> **THE TASK**
Lay out the lines below as a Markdown table with two columns, Row and Line: number each line in Row and place its text in Line, omitting blank lines. Leave the pictures out of the table.

> **RECORDS FOR THIS TASK**
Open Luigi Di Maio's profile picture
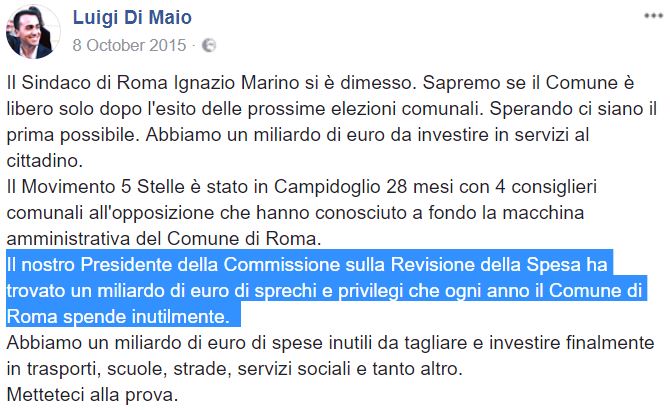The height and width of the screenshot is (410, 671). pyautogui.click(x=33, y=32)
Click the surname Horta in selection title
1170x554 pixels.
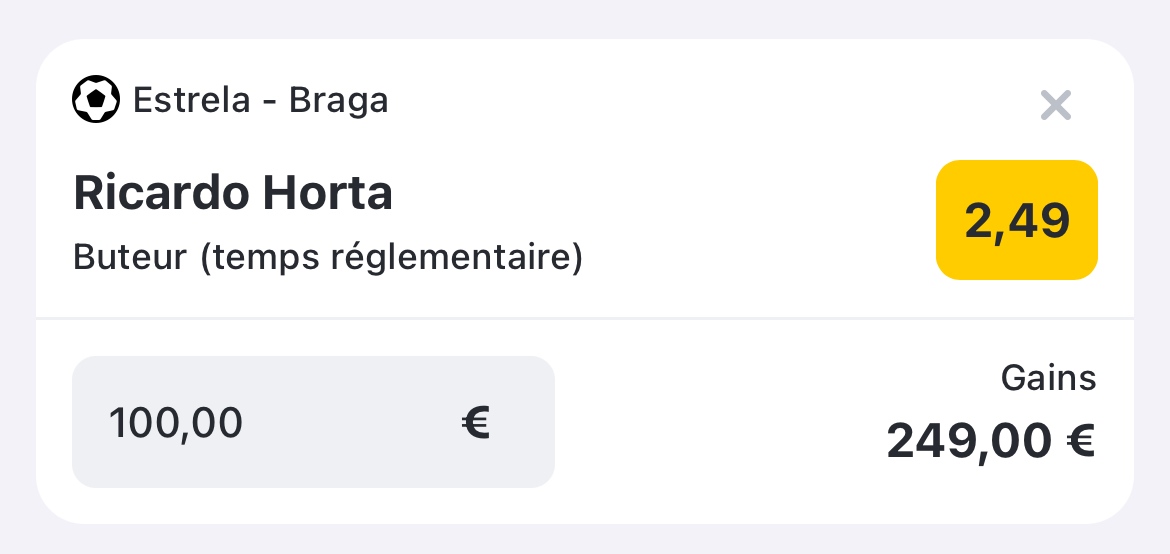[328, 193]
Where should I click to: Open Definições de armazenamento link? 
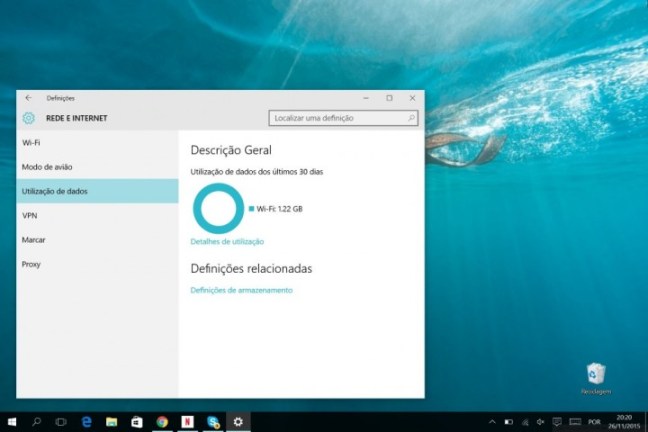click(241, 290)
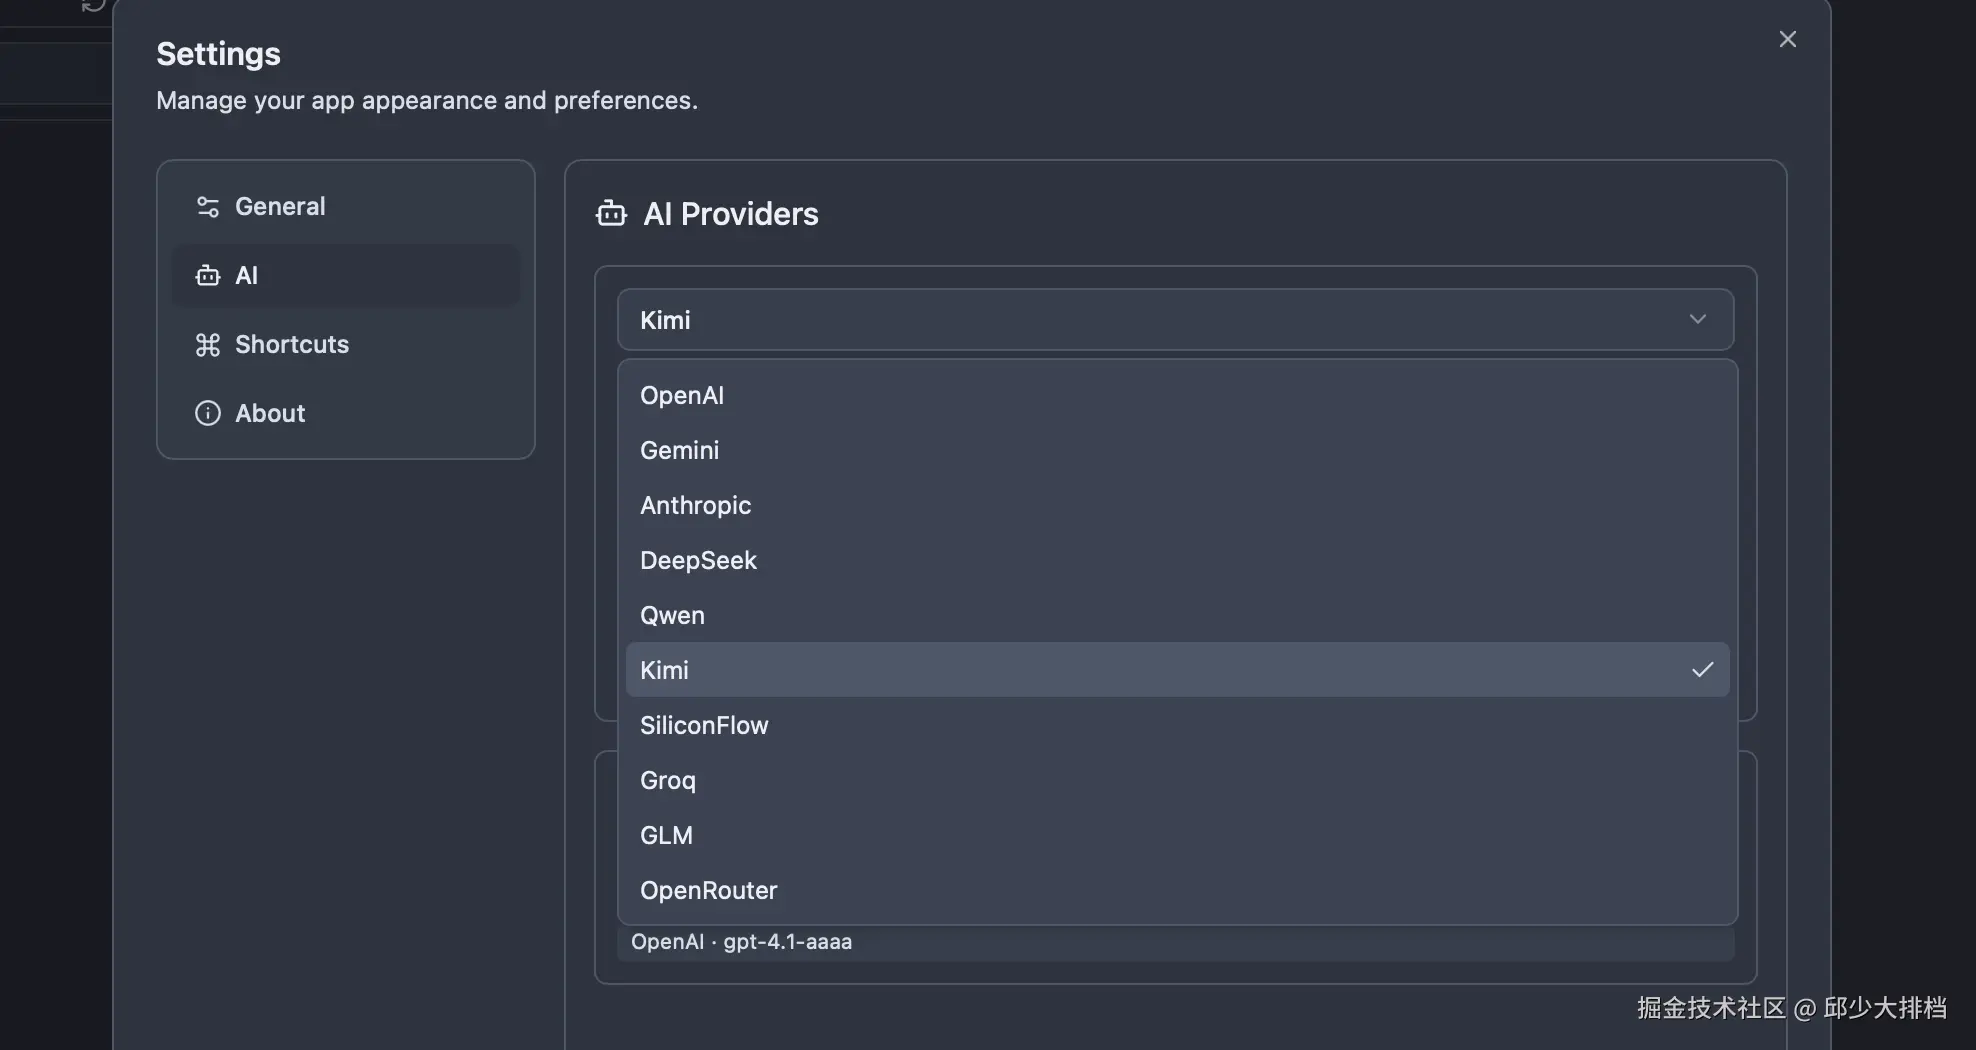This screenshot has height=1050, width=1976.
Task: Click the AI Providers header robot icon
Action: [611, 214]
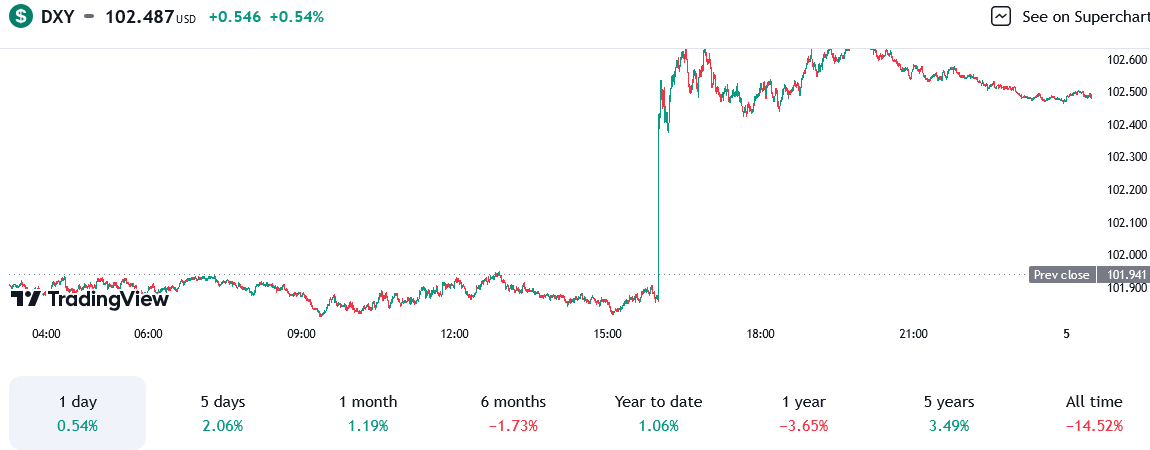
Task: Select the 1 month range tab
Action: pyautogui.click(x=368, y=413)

> **RESULT FOR THIS TASK**
| Row | Line |
|---|---|
| 1 | Open Luigi Di Maio's profile picture |
| 2 | The height and width of the screenshot is (410, 671). pyautogui.click(x=33, y=32) |
| 3 | Click the surname Horta in selection title |
| 4 | 1170x554 pixels. |
| 5 | [328, 193] |
| 6 | Where should I click to: Open Definições de armazenamento link?  |
| 7 | click(241, 290) |
| 8 | This screenshot has height=1050, width=1976. |
| 9 | Task: Click the AI Providers header robot icon |
| 10 | Action: [611, 214] |
| 11 | Task: Select the 1 month range tab |
| 12 | Action: pyautogui.click(x=368, y=413) |